Named after the economist Charles Goodhart, Goodhart’s Law states, ‘When a measure becomes a target, it ceases to be a good measure. One of the most satisfying feelings is the feeling of making progress. A habit tracker is a simple way to measure whether you did a habit—like marking an X on a calendar. Habit trackers and other visual forms of measurement can make your habits satisfying by providing clear evidence of your progress. Don’t break the chain. Try to keep your habit streak alive. Never miss twice.
Just because you can measure something doesn’t mean it’s the most important thing.
The inversion of the 4th Law of Behavior Change is make it unsatisfying. We are less likely to repeat a bad habit if it is painful or unsatisfying. An accountability partner can create an immediate cost to inaction. We care deeply about what others think of us, and we do not want others to have a lesser opinion of us. A habit contract can be used to add a social cost to any behavior. It makes the costs of violating your promises public and painful. Knowing that someone else is watching you can be a powerful motivator.”
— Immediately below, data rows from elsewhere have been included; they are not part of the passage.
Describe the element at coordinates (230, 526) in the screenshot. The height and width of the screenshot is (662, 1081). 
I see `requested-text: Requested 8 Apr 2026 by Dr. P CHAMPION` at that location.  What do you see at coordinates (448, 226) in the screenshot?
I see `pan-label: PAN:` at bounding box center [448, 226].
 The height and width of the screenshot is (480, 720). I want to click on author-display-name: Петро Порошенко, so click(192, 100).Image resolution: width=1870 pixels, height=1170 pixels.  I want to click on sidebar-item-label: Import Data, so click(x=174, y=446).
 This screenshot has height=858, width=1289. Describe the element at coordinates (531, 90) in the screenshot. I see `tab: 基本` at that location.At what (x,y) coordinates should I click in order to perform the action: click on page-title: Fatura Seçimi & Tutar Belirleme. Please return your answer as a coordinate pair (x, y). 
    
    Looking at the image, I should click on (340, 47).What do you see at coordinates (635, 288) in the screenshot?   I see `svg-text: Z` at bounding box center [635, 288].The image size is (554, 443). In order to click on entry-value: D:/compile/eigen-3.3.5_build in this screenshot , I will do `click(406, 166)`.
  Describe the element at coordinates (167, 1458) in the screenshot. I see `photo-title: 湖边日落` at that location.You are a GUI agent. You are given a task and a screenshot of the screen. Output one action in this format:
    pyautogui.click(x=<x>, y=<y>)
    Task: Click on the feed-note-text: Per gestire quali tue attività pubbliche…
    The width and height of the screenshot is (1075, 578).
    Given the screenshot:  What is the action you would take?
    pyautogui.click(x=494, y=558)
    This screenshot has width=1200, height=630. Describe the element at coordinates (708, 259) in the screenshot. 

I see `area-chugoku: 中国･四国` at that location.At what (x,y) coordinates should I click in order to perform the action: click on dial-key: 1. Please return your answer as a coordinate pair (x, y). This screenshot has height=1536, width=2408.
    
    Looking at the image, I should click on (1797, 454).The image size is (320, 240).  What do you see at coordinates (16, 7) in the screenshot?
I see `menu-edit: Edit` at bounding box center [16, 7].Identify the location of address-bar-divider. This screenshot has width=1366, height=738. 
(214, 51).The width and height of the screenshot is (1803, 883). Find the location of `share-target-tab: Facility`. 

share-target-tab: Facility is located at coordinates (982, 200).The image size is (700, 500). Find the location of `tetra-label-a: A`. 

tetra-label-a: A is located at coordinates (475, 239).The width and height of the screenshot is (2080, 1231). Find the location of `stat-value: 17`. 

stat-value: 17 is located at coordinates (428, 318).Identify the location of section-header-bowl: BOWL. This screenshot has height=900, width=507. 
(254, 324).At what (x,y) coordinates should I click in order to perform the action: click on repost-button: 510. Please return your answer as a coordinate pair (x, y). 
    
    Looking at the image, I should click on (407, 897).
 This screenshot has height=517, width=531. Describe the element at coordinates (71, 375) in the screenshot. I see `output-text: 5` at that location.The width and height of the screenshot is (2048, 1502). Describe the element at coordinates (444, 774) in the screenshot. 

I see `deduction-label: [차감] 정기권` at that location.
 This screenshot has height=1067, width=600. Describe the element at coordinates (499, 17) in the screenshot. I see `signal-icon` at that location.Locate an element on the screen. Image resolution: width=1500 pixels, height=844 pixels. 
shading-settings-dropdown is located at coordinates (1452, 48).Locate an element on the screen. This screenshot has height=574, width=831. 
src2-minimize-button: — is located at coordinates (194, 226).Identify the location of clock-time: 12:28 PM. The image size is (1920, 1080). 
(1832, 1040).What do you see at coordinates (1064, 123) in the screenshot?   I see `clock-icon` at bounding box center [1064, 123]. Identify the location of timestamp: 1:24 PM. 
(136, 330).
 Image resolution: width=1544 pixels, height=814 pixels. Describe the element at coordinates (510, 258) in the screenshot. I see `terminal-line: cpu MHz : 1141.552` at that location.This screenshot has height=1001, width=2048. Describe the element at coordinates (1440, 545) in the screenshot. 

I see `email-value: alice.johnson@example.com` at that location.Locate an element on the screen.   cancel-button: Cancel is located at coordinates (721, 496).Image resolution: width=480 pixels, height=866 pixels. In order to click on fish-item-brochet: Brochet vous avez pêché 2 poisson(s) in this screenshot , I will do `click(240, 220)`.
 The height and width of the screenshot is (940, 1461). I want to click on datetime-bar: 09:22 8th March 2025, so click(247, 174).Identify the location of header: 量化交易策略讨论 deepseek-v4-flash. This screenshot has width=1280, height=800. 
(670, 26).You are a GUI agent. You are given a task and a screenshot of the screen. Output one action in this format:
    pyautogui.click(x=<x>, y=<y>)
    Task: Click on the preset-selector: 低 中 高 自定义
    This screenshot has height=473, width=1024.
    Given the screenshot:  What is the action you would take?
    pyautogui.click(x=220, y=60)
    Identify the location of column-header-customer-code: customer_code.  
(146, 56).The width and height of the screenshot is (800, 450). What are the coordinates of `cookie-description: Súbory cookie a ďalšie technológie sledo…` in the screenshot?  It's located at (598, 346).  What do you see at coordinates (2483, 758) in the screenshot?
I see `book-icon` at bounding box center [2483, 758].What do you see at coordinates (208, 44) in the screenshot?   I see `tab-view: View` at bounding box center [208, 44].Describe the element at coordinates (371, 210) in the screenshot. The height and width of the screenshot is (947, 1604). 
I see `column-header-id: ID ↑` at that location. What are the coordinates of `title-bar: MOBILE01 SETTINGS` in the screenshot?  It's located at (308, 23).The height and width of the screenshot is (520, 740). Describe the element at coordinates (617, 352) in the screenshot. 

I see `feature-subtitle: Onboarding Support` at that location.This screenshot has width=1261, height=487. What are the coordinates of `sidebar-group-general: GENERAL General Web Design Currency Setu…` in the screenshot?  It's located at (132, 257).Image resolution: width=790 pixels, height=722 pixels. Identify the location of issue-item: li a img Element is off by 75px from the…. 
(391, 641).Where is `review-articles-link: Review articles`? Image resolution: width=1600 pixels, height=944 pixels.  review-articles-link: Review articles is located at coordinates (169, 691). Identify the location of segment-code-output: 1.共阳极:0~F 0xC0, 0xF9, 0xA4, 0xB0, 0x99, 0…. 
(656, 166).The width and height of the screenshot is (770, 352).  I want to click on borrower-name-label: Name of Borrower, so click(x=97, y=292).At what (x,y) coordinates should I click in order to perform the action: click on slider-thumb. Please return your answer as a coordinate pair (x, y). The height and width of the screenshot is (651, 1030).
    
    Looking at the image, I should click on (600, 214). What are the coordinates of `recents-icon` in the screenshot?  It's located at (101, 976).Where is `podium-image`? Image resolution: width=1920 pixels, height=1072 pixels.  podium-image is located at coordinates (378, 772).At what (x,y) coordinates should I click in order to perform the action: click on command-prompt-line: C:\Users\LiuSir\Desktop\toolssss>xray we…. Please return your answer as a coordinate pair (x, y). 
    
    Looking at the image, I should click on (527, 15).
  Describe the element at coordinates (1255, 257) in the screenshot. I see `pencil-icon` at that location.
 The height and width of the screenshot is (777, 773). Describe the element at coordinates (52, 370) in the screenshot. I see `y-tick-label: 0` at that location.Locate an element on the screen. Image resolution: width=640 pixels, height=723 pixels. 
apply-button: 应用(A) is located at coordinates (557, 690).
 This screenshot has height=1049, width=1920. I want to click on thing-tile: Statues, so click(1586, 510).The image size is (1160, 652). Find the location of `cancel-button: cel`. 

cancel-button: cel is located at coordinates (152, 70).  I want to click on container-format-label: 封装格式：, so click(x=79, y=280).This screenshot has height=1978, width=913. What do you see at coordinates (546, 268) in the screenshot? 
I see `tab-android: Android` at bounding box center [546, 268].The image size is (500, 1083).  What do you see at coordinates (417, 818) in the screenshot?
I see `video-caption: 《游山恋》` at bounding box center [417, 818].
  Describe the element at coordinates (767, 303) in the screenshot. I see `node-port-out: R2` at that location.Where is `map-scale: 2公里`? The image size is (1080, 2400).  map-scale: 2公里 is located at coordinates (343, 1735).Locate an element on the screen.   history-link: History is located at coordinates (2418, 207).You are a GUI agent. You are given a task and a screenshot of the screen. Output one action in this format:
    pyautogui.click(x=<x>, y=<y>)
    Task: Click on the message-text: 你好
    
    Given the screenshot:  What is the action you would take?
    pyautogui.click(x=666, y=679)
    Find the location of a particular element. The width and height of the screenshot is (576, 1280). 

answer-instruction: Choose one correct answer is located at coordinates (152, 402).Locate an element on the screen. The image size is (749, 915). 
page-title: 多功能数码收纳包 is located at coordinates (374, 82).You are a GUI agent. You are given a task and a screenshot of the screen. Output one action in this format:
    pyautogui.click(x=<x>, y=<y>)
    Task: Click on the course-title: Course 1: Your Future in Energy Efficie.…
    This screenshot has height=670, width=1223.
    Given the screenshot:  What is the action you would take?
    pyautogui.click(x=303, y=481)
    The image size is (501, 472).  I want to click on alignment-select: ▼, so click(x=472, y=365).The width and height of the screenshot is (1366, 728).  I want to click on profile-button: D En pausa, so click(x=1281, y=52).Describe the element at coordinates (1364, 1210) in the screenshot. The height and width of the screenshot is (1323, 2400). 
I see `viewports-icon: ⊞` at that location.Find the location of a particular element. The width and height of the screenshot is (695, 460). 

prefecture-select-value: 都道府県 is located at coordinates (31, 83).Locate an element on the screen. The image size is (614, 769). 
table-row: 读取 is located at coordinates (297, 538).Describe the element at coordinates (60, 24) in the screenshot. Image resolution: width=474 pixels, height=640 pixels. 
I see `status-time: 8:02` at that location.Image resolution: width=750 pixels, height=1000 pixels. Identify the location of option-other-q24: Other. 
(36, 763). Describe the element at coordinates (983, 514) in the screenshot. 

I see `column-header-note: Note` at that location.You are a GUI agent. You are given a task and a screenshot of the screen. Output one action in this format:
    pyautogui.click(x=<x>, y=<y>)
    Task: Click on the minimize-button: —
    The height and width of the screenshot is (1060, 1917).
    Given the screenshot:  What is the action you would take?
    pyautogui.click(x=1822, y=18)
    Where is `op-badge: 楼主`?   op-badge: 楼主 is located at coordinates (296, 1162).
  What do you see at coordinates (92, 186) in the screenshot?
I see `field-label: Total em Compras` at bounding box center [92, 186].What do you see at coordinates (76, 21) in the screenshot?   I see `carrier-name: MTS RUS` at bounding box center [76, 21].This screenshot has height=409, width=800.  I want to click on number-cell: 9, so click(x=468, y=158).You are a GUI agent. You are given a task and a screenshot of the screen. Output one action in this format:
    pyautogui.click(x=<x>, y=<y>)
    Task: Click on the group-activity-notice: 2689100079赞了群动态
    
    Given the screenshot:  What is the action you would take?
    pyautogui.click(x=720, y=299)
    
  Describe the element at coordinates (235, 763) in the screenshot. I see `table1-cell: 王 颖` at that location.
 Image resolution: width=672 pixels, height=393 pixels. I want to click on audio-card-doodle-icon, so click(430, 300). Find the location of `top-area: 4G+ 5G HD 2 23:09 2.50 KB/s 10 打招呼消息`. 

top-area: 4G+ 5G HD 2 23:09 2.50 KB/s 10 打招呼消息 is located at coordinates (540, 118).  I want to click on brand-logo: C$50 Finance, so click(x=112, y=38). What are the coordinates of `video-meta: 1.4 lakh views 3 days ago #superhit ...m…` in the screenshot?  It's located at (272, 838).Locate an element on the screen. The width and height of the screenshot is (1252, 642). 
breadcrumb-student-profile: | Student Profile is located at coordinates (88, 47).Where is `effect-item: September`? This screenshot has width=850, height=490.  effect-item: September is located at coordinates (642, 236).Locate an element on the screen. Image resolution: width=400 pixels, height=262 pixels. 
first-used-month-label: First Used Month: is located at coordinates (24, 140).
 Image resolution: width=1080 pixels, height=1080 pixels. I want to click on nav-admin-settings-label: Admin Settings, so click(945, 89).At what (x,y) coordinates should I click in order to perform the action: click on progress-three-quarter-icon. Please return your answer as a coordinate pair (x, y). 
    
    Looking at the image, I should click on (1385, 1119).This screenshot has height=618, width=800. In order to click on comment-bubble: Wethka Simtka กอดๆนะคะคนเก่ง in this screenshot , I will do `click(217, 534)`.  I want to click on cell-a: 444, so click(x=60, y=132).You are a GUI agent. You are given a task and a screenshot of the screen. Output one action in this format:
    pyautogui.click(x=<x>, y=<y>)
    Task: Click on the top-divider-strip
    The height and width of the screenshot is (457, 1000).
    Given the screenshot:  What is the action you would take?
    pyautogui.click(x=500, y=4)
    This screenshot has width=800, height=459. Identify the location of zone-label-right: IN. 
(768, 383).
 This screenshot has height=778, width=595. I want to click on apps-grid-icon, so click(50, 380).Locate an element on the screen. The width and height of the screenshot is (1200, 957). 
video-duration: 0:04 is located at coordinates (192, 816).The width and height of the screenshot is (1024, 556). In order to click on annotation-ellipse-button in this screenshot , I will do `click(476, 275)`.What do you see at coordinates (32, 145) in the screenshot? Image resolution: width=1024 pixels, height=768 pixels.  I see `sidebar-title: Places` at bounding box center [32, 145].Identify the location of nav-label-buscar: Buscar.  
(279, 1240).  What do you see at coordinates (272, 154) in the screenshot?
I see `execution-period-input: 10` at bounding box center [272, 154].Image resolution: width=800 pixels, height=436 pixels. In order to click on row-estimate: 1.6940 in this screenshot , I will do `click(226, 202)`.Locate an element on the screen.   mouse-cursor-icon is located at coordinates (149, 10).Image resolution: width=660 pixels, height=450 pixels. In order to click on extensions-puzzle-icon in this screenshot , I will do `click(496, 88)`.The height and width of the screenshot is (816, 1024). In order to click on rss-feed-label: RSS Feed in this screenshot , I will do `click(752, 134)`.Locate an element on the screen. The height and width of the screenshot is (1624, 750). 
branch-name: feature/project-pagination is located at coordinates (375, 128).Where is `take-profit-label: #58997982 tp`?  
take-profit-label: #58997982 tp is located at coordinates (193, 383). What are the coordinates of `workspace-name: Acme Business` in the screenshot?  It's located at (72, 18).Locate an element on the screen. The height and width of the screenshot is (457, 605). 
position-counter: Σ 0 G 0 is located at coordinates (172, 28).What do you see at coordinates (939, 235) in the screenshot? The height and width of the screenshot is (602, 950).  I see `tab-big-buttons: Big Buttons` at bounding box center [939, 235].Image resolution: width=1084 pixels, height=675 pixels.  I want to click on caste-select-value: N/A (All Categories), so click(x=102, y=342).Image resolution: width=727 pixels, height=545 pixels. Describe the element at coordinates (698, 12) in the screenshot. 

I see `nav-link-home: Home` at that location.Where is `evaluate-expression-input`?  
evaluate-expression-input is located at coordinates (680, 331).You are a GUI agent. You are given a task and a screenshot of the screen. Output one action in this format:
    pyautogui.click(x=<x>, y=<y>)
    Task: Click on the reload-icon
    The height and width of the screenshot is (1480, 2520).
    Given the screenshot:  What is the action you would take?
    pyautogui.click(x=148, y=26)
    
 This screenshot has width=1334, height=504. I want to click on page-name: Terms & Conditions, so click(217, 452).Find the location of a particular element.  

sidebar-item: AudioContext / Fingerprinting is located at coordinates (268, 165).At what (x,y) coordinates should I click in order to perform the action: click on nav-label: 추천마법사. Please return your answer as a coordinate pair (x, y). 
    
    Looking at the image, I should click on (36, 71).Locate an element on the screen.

The secret to maximizing your odds of success is to choose the right field of competition. Pick the right habit and progress is easy. Pick the wrong habit and life is a struggle. Genes cannot be easily changed, which means they provide a powerful advantage in favorable circumstances and a serious disadvantage in unfavorable circumstances. Choose the habits that best suit you. Play a game that favors your strengths. If you can’t find a game that favors you, create one.Genes do not eliminate the need for hard work. They clarify it. They tell us what to work hard on.”
The Goldilocks Rule states that humans experience peak motivation when working on tasks that are right on the edge of their current abilities.
The greatest threat to success is not failure but boredom.
As habits become routine, they become less interesting and less satisfying. We get bored.
Anyone can work hard when they feel motivated. It’s the ability to keep going when work isn’t exciting that makes the difference.
Professionals stick to the schedule; amateurs let life get in the way
The upside of habits is that we can do things without thinking. The downside is that we stop paying attention to little errors.
"Habits + Deliberate Practice = Mastery”
Reflection and review is a process that allows you to remain conscious of your performance over time. The tighter we cling to an identity, the harder it becomes to grow beyond it.